## Document segment
The filter unit 5 in the version in question includes a coarse filter 51 and a fine filter 52 for filtering the supplied air and a coarse filter 53 for filtering the discharged air.

The device designed in such a manner is intended for the ventilation of rooms with minimum heat loss. The installed counter-flow heat exchanger 2 takes away the heat in the air that is being discharged from the room and transfers it to the ambient air that is being supplied into the room. In order to ensure the circulation of air in the displayed example, two fans 3, 4 are proposed, each driven by a separate electric motor 30, 40, electrically powered by the battery 6 that is charged by the solar cell 7, installed on the outer surface of the housing 1 or, if required, by the other electric power supply respectively available. The ambient air enters through the opening 11 for the ambient air, which includes grids that prevent the entry of precipitation into the device and a fine screen behind the grids for preventing the entry of insects. When the ambient air reaches the coarse filter 51, coarse particles are removed, while in the following fine filter 52 fine particles in the size of pollen are removed from the air as well. The air then flows through the inlet fan which pushes the air through the primary side 21 of the heat exchanger 2, e. the heat recuperator, where the air is warmed in the winter and cooled in the summer, if the ambient temperature is lower, after which the heated air enters the room through the inner inlet opening 13 at the temperature that at least approximately corresponds with the ambient temperature. This inner inlet opening 13 includes grids and is designed to allow the setting of the direction and speed of injected air.

## What this exercise asks
**a)** Decide whether each statement agrees with the ventilation device description, and answer yes or no, quoting the words that settle it: (i) The solar cell is installed on the inner surface of the housing. (ii) A fine screen behind the grids keeps insects out of the device. (iii) The discharged air passes through a fine filter.
**b)** Carry on the ventilation device description, starting right after its final sentence.

## Dataset records

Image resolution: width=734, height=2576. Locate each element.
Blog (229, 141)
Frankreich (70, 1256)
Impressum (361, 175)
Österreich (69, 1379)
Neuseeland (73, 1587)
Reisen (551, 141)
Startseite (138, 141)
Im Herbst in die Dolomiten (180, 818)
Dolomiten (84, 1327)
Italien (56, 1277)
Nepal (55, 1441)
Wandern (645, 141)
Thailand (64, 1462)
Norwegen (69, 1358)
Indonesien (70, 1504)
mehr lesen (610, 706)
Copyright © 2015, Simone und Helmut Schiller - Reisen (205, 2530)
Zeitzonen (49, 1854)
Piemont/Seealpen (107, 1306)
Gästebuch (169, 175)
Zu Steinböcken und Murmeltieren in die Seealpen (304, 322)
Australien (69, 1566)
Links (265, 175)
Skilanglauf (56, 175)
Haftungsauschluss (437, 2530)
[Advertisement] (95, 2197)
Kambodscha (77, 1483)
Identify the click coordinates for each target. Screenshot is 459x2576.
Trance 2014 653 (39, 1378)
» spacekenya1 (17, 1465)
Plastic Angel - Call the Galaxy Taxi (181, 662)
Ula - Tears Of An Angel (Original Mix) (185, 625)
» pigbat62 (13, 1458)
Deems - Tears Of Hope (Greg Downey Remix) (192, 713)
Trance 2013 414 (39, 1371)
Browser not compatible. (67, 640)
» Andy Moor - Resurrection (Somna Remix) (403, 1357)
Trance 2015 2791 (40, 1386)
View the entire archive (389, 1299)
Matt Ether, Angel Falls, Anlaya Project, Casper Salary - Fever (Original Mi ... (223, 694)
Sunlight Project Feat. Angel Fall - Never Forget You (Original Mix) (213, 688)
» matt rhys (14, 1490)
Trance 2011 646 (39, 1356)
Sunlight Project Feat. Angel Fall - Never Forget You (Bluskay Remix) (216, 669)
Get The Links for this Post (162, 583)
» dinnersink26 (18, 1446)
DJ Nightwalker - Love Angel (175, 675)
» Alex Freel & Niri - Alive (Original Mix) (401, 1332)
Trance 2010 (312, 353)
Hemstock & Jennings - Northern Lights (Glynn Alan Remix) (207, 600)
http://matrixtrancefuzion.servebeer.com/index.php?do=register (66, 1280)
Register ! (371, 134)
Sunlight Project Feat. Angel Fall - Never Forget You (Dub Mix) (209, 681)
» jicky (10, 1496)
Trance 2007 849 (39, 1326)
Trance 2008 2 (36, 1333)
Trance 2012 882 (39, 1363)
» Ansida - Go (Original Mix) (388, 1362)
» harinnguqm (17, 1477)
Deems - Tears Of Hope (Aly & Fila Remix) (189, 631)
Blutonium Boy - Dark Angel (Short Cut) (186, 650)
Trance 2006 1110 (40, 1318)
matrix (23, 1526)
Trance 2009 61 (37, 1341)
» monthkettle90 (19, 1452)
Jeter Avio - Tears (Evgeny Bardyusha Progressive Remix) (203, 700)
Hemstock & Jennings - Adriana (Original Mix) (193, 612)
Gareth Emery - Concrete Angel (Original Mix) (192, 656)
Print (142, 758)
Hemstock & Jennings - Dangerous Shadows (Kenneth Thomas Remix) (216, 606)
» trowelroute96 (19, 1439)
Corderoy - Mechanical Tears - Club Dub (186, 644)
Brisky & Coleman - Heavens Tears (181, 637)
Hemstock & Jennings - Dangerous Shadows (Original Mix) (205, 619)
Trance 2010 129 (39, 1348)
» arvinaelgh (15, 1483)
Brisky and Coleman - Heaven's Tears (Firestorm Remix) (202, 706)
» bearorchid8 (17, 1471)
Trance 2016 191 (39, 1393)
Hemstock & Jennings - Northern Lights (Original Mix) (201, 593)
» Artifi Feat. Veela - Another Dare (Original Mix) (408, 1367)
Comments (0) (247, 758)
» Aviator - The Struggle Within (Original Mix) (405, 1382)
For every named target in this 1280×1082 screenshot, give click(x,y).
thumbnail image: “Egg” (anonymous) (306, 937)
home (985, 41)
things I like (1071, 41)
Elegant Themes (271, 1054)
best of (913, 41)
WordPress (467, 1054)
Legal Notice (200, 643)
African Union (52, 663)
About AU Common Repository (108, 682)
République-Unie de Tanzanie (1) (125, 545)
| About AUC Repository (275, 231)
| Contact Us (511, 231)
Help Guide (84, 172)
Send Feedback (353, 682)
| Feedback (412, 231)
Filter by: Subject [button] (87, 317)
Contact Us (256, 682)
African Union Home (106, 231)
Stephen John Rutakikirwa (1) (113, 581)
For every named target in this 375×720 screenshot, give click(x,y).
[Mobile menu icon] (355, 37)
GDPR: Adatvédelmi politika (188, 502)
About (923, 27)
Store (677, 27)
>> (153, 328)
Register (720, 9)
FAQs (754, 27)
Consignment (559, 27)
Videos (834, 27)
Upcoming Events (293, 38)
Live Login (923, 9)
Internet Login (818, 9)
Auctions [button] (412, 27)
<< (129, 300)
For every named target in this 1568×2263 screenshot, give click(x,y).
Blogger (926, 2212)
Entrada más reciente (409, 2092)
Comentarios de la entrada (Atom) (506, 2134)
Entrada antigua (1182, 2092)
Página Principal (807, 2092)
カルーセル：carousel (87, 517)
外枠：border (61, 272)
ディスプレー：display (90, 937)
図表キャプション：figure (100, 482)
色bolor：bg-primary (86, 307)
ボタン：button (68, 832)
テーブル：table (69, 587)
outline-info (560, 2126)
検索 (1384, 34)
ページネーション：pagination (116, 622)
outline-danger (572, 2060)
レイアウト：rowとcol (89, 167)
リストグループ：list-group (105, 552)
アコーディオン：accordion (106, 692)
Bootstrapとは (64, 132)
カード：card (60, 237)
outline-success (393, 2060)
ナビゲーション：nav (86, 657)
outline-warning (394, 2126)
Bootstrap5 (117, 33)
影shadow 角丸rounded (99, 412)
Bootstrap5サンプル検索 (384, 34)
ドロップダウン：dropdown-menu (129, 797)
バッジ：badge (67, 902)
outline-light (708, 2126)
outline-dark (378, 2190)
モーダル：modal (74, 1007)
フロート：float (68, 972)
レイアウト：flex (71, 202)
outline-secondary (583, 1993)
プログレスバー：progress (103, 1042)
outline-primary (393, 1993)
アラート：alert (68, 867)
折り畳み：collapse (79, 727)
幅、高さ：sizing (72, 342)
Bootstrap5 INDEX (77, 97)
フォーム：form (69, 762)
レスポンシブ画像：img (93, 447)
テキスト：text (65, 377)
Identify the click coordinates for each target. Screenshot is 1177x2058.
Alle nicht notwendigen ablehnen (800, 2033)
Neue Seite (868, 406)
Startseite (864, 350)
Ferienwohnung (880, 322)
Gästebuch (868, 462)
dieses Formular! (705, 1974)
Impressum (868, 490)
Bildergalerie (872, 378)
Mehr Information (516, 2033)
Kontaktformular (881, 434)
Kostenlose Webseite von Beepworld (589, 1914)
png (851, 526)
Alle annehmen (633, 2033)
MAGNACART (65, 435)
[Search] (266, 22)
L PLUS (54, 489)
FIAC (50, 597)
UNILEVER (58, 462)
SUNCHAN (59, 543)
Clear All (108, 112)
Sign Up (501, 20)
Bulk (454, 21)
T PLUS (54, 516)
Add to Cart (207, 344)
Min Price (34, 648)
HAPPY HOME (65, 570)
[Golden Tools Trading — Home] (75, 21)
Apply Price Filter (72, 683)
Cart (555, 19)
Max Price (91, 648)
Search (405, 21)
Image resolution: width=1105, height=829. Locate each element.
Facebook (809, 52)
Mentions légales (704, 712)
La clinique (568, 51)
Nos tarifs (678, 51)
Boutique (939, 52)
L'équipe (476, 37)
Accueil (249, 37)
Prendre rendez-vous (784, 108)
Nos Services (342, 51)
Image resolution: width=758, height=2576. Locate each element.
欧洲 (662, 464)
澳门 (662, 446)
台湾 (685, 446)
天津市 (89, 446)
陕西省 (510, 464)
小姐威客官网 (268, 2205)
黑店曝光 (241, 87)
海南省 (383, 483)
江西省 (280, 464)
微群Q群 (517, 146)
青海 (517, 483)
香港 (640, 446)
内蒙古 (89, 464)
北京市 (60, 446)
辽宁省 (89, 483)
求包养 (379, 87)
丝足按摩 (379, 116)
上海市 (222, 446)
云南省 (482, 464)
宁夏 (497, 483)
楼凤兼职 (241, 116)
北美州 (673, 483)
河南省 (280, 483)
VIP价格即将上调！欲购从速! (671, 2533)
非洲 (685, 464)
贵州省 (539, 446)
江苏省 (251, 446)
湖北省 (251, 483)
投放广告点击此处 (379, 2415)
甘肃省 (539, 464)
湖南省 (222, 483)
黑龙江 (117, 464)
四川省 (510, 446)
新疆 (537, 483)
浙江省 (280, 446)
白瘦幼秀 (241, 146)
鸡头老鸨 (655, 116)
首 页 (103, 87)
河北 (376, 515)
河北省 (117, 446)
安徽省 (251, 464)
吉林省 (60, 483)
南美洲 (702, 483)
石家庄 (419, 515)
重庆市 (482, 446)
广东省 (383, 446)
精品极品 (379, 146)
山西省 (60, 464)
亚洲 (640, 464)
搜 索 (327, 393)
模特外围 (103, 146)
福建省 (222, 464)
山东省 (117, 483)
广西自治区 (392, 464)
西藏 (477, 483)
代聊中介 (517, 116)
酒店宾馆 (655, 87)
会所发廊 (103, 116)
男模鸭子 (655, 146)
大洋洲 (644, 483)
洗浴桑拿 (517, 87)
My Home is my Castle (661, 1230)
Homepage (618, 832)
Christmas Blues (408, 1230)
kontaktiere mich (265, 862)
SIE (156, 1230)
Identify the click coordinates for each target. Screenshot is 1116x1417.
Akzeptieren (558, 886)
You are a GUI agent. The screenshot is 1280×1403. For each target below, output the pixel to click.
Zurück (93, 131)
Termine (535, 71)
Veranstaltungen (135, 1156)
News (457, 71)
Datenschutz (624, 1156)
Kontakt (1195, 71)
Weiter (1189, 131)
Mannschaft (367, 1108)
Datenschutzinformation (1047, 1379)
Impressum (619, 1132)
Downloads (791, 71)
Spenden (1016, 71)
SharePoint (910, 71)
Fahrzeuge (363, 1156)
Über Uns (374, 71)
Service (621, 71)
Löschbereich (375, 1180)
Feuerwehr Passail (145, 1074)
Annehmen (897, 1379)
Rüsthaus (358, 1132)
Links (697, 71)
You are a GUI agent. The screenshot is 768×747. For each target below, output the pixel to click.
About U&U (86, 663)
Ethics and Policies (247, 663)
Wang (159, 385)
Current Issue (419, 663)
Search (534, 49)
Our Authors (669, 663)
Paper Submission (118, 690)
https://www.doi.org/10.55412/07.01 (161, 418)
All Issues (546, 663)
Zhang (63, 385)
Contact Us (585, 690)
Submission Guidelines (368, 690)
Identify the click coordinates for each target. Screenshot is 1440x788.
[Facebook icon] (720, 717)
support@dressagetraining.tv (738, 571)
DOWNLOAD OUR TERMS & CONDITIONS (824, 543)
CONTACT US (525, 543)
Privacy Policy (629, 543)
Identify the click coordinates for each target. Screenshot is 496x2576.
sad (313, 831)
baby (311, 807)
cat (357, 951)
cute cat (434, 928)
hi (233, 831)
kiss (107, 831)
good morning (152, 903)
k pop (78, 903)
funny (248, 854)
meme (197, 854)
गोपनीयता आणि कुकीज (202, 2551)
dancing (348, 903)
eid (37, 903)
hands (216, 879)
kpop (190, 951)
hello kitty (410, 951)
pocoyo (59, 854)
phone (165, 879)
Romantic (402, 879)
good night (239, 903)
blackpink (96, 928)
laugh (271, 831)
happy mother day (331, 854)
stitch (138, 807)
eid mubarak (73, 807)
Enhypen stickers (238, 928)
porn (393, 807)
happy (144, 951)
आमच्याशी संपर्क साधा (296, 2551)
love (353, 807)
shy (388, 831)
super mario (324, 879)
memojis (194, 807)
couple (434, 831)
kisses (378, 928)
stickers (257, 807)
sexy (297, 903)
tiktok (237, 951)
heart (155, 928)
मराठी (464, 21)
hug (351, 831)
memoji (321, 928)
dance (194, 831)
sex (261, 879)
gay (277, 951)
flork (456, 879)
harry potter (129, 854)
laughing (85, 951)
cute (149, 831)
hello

## Results of the exercise
**a)**
(i) No: "installed on the outer surface of the housing 1"
(ii) Yes: "a fine screen behind the grids for preventing the entry of insects"
(iii) No: "a coarse filter 53 for filtering the discharged air"

**b)**
The air exits the room and enters the device through the inner outlet suction grid 14 with low speed, while prior entering the secondary part 22 of the heat exchanger 2 it is cleaned in the coarse filter 53. The fan 4 sucks this exiting air through the heat exchanger 2, which represent the heat recuperator, and then pushes it along the relevant turning channel on the outer surface of the housing 1 through the outer outlet opening 12 into the open air, ie. the surroundings of the device. The outer outlet opening 12 includes overpressure dampers 121 and is positioned on the opposite side of the device, therefore, the mixing of discharge and outside air is prevented.

Electric motors 30,40 that propel both highly efficient fans 3,4 are powered by electricity, generated by solar cells 7, which is stored in the battery 6. In the event of longer absence of solar radiation or defect of solar cells 7, the battery 6 can also be charged from the standard electric power supply. In order to use the solar radiation as high as possible, the device can according to the invention include all types of solar cells, including the thin-layer solar cells, which perform well even with diffused light.

If required, filters 51, 52, 53 are changed in the device through special slots, accessible from the room. When the fans 51, 52, 53 need to be replaced, for example if they are dirty, the optional indicator light, which may be available for this purpose, is activated.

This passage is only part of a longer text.